It was a really very old automobile. The smell was not so bad once she had got started and turned the air vents on her face, but she could barely see over the dashboard and the hood seemed enormous, stretching out and up to a fantastic length like the nose of an airplane. The seats were littered, front and back, and she could not bring herself to examine any of the refuse. A fading, years-old
Adlai
sticker clung to the inside of the yellow windshield and flapped in the breeze. Something fell down in her lap from the sun visor, and it made her jump. Paintbrushes. Oils. John Tom, she thought.
“John Tom,”
she said aloud.

A block ahead of her was the old house they had shared for a studio. She slowed and stopped in front of it; a half-dozen rental agents’ signs were tacked on the door and windows and splintered columns. It was just an old shell of a house — three rooms — but there had been a skylight and the floors had not been in any imminent danger of collapse. They had shared the studio for several months prior to his leaving town. It had not taken long at all — the memory of it always seemed to amaze her. It was almost like a party; neither had ever taken the other very seriously.
Stop looking, like that,
he had said.
Stop looking at me that way.
But she could not really stop — she had no intention of stopping — and the first time, before anyone had even arranged to have the bathroom cleaned or the old furniture covered, they had ended on that awful sofa, or davenport was what he called it, and it had taken her forever to wriggle out of those paint-spattered denim slacks.

Oyez, we dug each other right off!

How come you let that Good Doctor cut out?

Well how come?

You went off and got yourself killed? ’Cause that old house had a cuckold’s haunt.
Zat all?
They’re so serious, the both of them, always taking themselves so serious. He’d of never, my Neil’d never, and if you’d only hung around the old place and let us run our course I wouldn’t be half so bitched up now and groaning about your being gone and not coming back and painting your goddam picture all the time, yours and Neil’s …

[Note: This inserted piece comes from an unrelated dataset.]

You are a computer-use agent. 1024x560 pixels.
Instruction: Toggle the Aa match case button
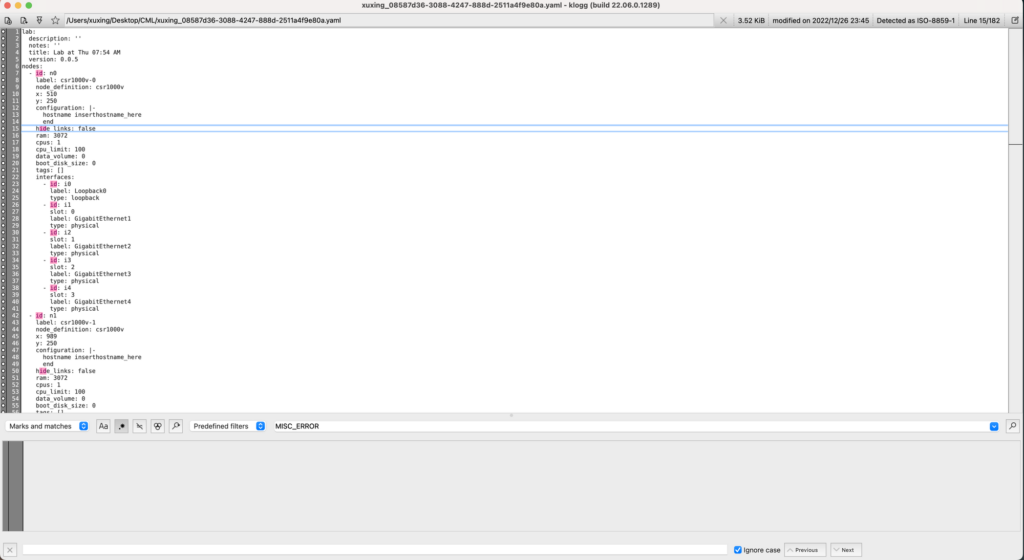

She sat looking at the old house until the smell from the seat cushions caused her to drive on down the street. A mile from home, halfway up one of the hills, the old car began to slow. She accelerated, but there was only a pulling-air sound in response. After it had rolled to a stop, she tried for several minutes to get the car started again, stretching her nice legs — such
nice
brown legs — toward the button on the floorboard. She ground the starter until the dashlights grew dim, and just before they faded completely she could see that the gas gauge registered empty.

“Kermit — you son of a bitch,” she said.

She sat for a moment and then took the keys and stepped out into the street. There wasn’t a sound, not even another car droning in the distance. In the eastern sky there was just a faint coloring, the barest suggestion of Sunday morning. She began to walk up the hill. Before she had covered a block the tears were streaming down her face, and she stumbled along the empty streets with the faint light of the dawn at her back. Walking across the graveled drive toward the house she could see that Neil’s car was missing, and then it occurred to her — struggling with the front door latch, fumbling with the keys, Kermit’s and her own — that her roadster had been left parked someplace in the city. She could not recall where: some boozy vale. Perhaps it had been turned back into a pumpkin. She lay in her upstairs bed with the light coming in through the windows and the sweet party dress stuck against her feverish skin. She was overtaken by an irresistible weeping, but there was no one in the big house who could hear.

Sixteen

“W
HAT WAS THAT RUMBLE?

“My death rattle, honey …”

“Perhaps it was thunder … What did you say?”

“I like your saxophone player.”

“Isn’t he nice? You think it was thunder? He’s often out there.”

“Every night?”

“Nearly every night I’m here to listen.”

“Always in the alley?”

“Yes. Always. I’ve never seen him in the street. He’s crippled.”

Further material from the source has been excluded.